What is needed: Retype the lines of material from the one containing "What are the" through the one containing "(551, 150).", inclusive.

Records to process:
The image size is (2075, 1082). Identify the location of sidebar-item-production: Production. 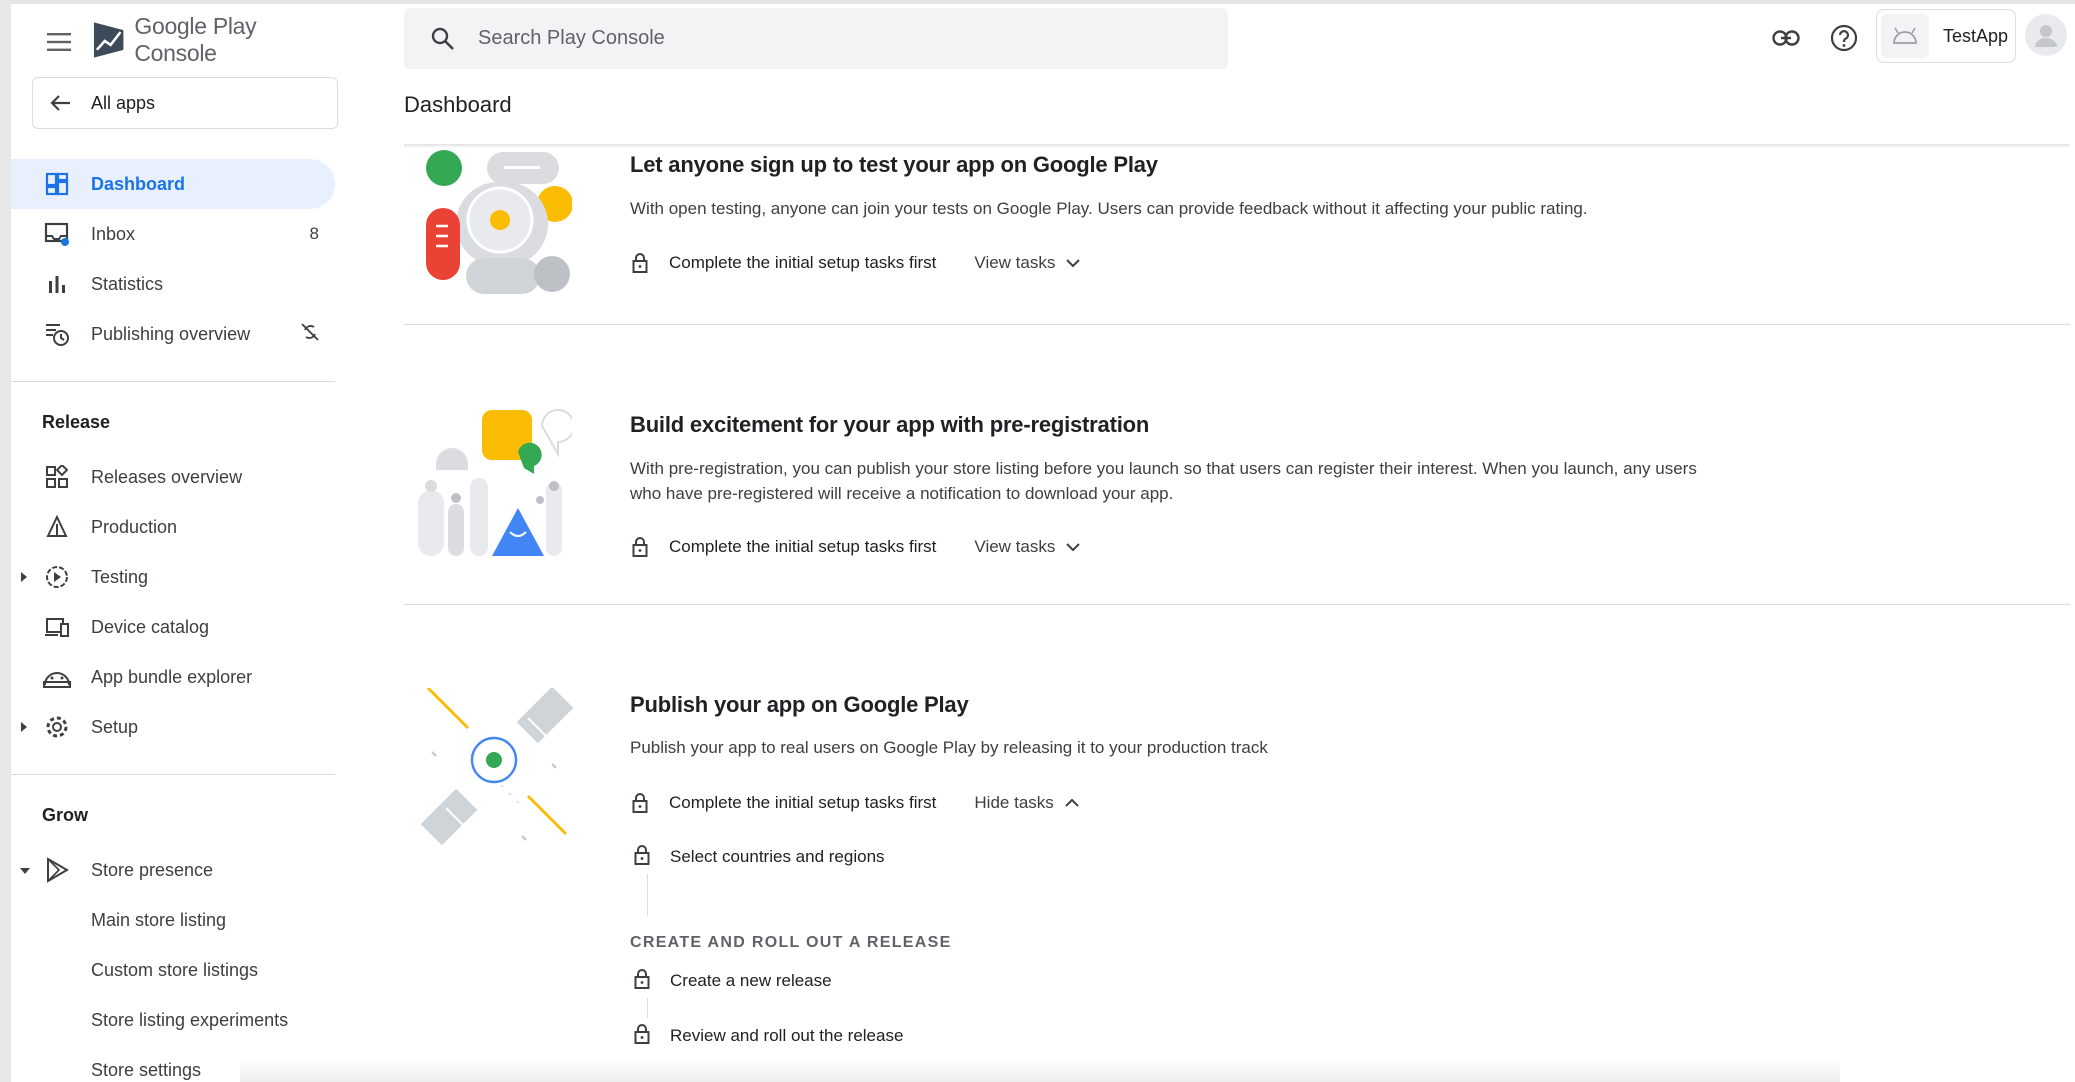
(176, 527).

==

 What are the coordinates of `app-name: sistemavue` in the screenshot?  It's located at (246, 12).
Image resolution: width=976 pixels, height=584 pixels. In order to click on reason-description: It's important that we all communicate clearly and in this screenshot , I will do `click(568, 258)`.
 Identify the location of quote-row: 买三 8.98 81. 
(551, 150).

Result of the exercise:
 What are the coordinates of `app-name: sistemavue` in the screenshot?  It's located at (246, 12).
Image resolution: width=976 pixels, height=584 pixels. In order to click on reason-description: It's important that we all communicate clearly and in this screenshot , I will do `click(568, 258)`.
 Identify the location of quote-row: 买三 8.98 81. 
(551, 150).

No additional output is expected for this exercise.